*** Opening Source material ***

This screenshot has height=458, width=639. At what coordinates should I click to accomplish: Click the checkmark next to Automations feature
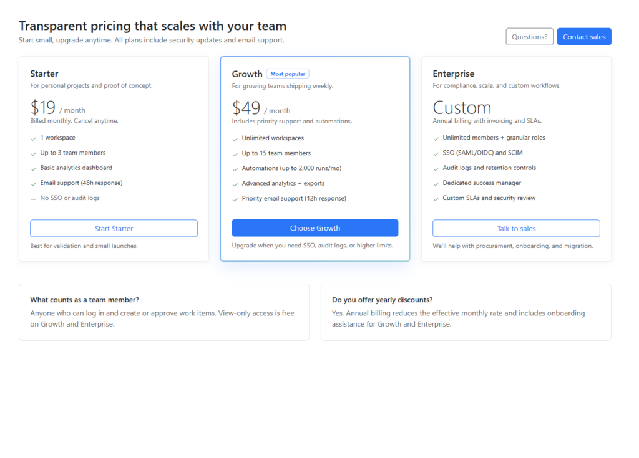[235, 169]
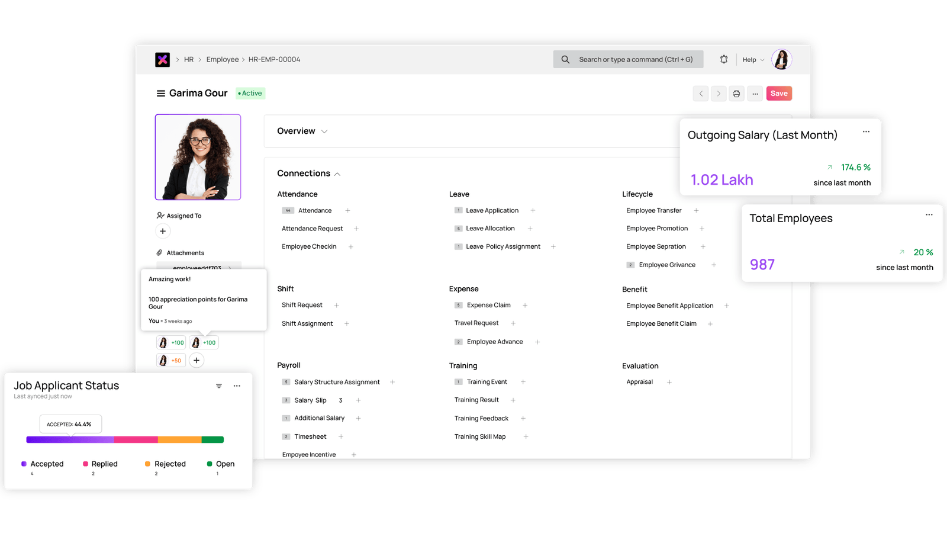Navigate to Employee breadcrumb
This screenshot has height=533, width=947.
click(x=223, y=60)
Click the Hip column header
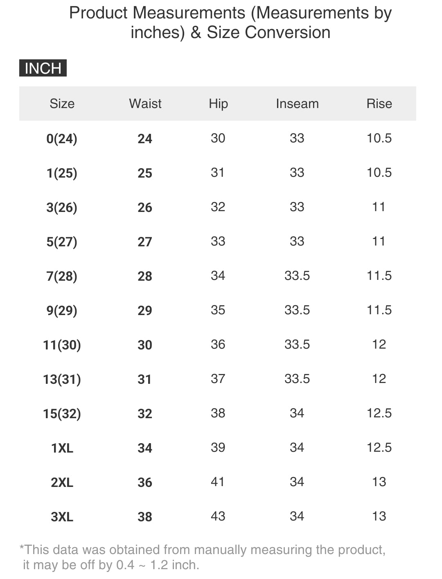Screen dimensions: 442x579 click(x=218, y=104)
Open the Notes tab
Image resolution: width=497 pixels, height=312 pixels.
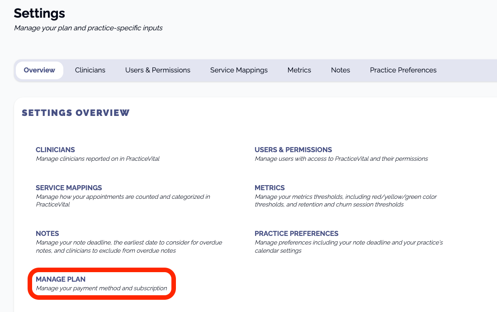(x=341, y=70)
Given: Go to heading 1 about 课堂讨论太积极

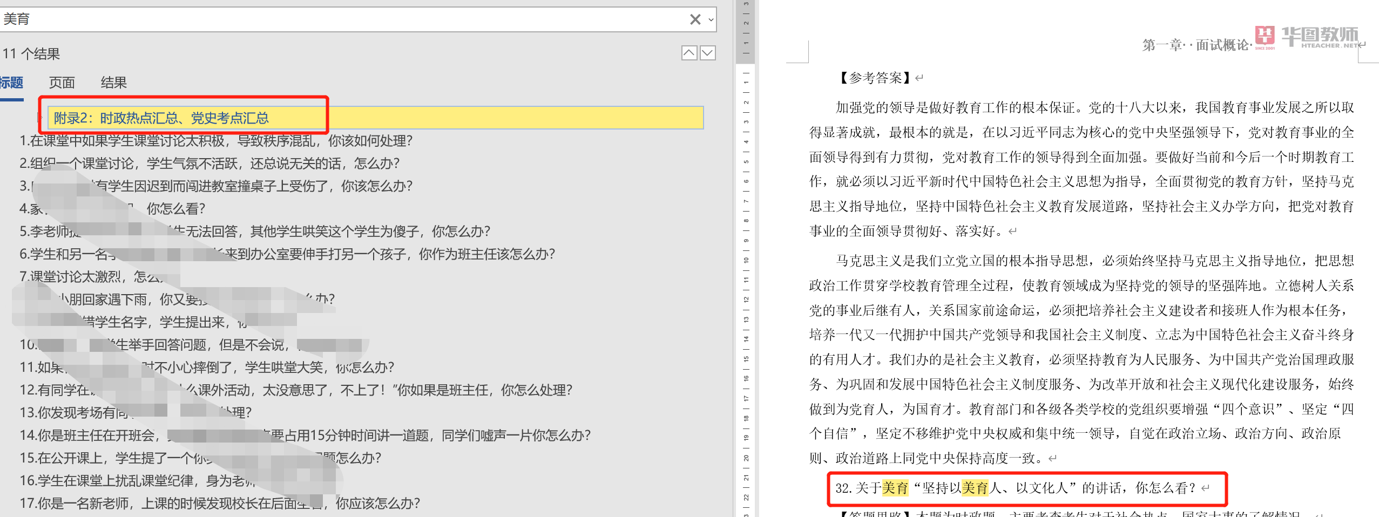Looking at the screenshot, I should pyautogui.click(x=216, y=141).
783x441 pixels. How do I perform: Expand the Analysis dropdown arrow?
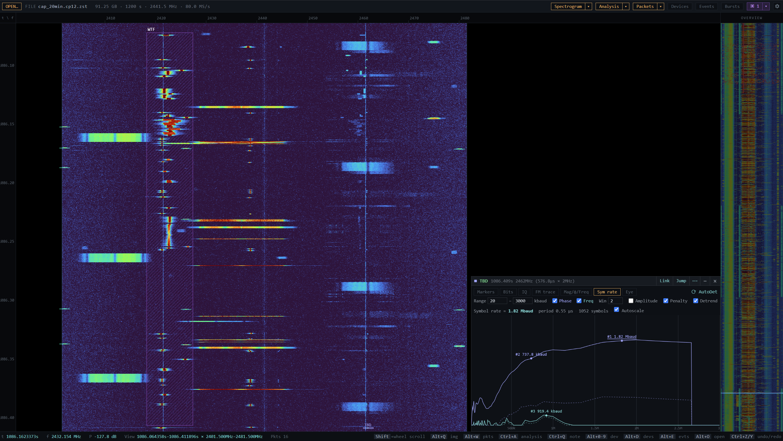(x=626, y=6)
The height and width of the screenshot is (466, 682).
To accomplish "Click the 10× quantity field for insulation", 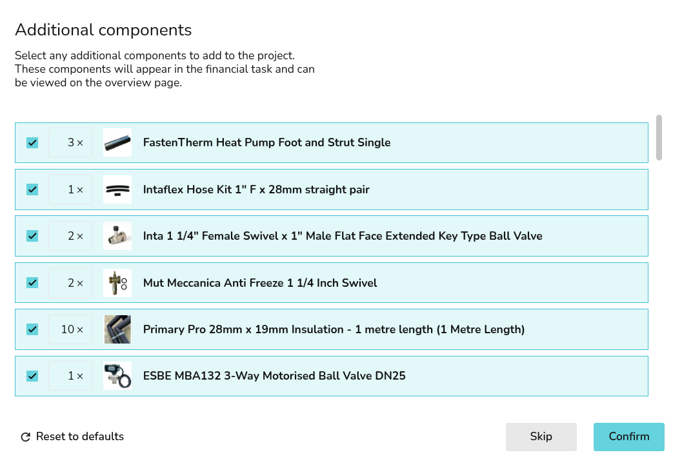I will [70, 329].
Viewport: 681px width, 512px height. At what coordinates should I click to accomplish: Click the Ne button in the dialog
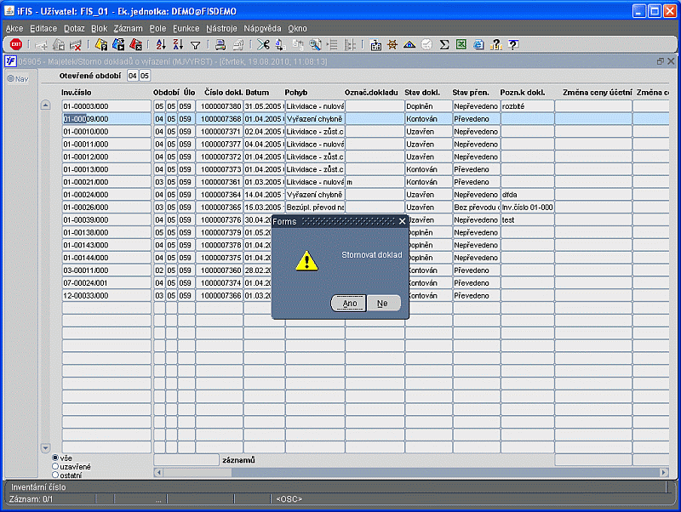(382, 304)
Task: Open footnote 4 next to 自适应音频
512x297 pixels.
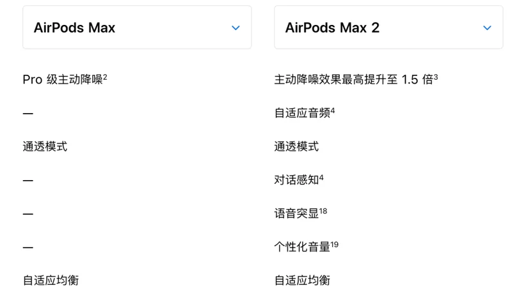Action: tap(333, 111)
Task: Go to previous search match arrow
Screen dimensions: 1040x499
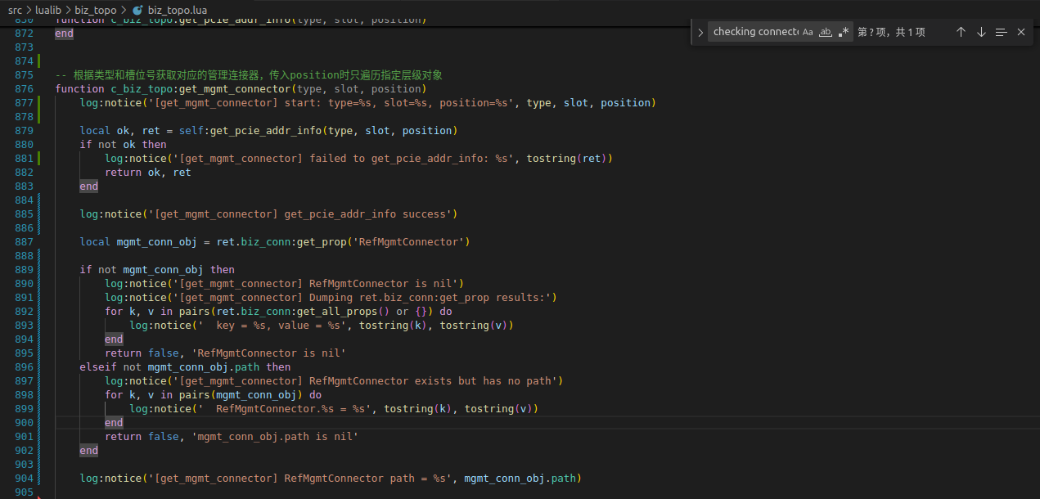Action: [x=961, y=32]
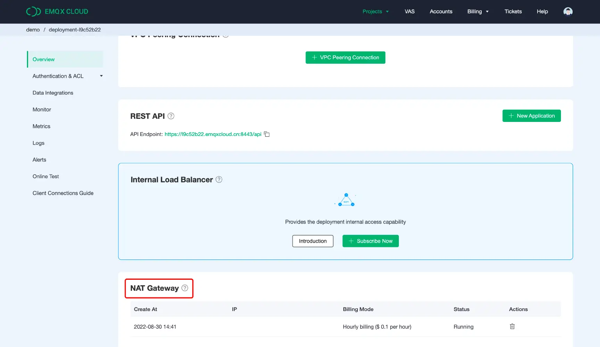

*** Closing Source material ***

**Task statement**
Retype precisely, and only, the lines from the one holding "Task: Open footnote 4 next to 自适应音频" through the final line of the data above, with the pictures omitted.

**Task result**
Task: Open footnote 4 next to 自适应音频
512x297 pixels.
Action: tap(333, 111)
Task: Go to previous search match arrow
Screen dimensions: 1040x499
Action: [x=961, y=32]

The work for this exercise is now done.